• _Work instructions_:
• a. Could you print the uneventful-vacation essay word for word, from "It’s not the" up to and including "pull me out.)"?
• b. Can you proceed with the essay about the uneventful vacation, picking up right after its final sentence?

• _Supplied passage_:
Segment Open
That may not sound like an accomplishment to you, but to
those who diligently plan and still end up with the
vacation from hell…YOU know what I mean.
This year I salute the vacay Gods, as this one was damn
uneventful. I almost miss the calamities. (I said almost!) Other than the bug
that crawled off George’s dinner plate and up his arm, and the golf ball that
he chipped and the wind blew it back into his face, we got nothing. And for
once a big fat nothing was delightful. No floods, tornadoes, car stuck in mud
in the backcountry, elk running us over, stranded in airport for two days in
snowstorm, credit card numbers stolen, phones left in hotel, and not even a
fall while hiking that drew blood. Now that I think about it, we had a shitty
time.
It’s not the ease of the trip that relaxes and rejuvenates
me it’s the insanity. We’ve been home four days and every day my anxiety level
has risen. My heart races, I’m short of breath, I’m sure something awful is
about to happen…what the fuck. I’m swallowing Xanex like a kid swallows
M&Ms. I count on the crazy happenings on vacation to clear my slate so when
I arrive home I know all will settle down and be right in my world. Even AAA
called to ask if we were okay since they hadn’t heard from us in a year. (I
promised to take the truck mudding next week so they could come pull me out.)
Segment Closed
• _Source data_:
Segment Open
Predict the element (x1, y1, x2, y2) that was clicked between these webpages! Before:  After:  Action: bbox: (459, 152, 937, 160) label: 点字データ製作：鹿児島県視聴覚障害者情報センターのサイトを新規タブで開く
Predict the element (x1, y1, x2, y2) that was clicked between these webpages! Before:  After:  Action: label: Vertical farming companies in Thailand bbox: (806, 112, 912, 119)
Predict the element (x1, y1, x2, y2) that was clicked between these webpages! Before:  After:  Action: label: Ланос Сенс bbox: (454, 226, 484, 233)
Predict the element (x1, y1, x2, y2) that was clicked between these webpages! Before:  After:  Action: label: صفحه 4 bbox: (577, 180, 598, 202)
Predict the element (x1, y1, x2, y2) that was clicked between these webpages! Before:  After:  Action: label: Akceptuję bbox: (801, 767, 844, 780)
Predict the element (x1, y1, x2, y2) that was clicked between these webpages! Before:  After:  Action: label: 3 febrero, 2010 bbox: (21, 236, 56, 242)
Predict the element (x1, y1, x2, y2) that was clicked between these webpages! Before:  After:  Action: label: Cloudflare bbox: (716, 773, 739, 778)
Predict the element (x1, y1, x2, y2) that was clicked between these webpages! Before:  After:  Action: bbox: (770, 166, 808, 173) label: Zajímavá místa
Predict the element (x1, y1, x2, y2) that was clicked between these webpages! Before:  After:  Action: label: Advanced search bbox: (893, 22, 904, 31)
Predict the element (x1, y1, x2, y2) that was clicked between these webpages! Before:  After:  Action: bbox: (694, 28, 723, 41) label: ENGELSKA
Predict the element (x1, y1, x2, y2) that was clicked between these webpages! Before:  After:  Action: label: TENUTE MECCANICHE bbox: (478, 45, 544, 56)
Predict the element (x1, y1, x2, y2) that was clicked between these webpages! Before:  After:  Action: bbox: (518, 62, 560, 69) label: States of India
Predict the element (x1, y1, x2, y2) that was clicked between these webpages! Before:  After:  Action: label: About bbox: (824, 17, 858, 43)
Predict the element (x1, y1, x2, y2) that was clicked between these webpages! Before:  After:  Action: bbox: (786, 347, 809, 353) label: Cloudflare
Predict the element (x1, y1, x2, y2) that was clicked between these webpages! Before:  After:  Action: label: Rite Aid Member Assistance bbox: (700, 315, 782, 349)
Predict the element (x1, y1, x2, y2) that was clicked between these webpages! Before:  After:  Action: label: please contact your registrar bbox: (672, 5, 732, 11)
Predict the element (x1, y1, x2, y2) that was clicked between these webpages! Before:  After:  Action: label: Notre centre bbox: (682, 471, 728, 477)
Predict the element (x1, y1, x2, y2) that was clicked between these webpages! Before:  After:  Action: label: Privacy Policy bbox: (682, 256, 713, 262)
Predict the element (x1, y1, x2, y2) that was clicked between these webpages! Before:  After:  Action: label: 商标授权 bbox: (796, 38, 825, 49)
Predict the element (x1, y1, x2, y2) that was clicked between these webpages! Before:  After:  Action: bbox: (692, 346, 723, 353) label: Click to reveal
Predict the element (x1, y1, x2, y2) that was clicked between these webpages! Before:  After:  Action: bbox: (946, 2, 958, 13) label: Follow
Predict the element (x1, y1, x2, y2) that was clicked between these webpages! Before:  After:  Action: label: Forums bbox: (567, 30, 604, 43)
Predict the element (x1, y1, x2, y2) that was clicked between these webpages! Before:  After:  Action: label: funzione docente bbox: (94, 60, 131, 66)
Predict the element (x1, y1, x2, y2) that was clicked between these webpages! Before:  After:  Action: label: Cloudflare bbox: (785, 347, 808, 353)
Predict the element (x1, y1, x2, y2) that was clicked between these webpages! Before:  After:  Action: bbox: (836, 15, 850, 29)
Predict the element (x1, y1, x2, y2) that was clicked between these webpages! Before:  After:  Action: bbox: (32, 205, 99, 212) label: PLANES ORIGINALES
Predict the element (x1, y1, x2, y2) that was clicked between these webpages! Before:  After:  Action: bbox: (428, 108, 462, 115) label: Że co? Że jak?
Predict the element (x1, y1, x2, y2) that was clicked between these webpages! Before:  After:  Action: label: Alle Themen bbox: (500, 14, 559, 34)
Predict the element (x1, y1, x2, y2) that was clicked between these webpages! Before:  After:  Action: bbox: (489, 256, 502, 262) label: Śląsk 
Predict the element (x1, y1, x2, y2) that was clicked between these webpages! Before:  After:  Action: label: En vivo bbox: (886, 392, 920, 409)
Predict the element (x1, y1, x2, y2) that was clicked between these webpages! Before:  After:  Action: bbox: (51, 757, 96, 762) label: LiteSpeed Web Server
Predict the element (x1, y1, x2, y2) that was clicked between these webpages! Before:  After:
Segment Closed
• _Answers given_:
• a.
It’s not the ease of the trip that relaxes and rejuvenates
me it’s the insanity. We’ve been home four days and every day my anxiety level
has risen. My heart races, I’m short of breath, I’m sure something awful is
about to happen…what the fuck. I’m swallowing Xanex like a kid swallows
M&Ms. I count on the crazy happenings on vacation to clear my slate so when
I arrive home I know all will settle down and be right in my world. Even AAA
called to ask if we were okay since they hadn’t heard from us in a year. (I
promised to take the truck mudding next week so they could come pull me out.)

• b.
Most people thrive on calm. I thrive on anxiety and lunacy. If
I’m not screwing something up or the world throwing shit balls at me I start to
panic. Most of my life has been one shit storm after another. I don’t let it
depress me; I simply embrace it and move on. It’s when the shit storms recede
and calm ensues that I get bat shit crazy. I have no idea what to do when all
is right in my world.
It makes me wonder what big catastrophe the world is
building up to…
Nuclear bomb? Cabelas no longer has post-season sales? Ice
Age returns to cover the earth? Giant mice from Mars take over the FBI? World
flu pandemic? Justin Bieber elected
President?
You know, it’s not easy being this fucking crazy.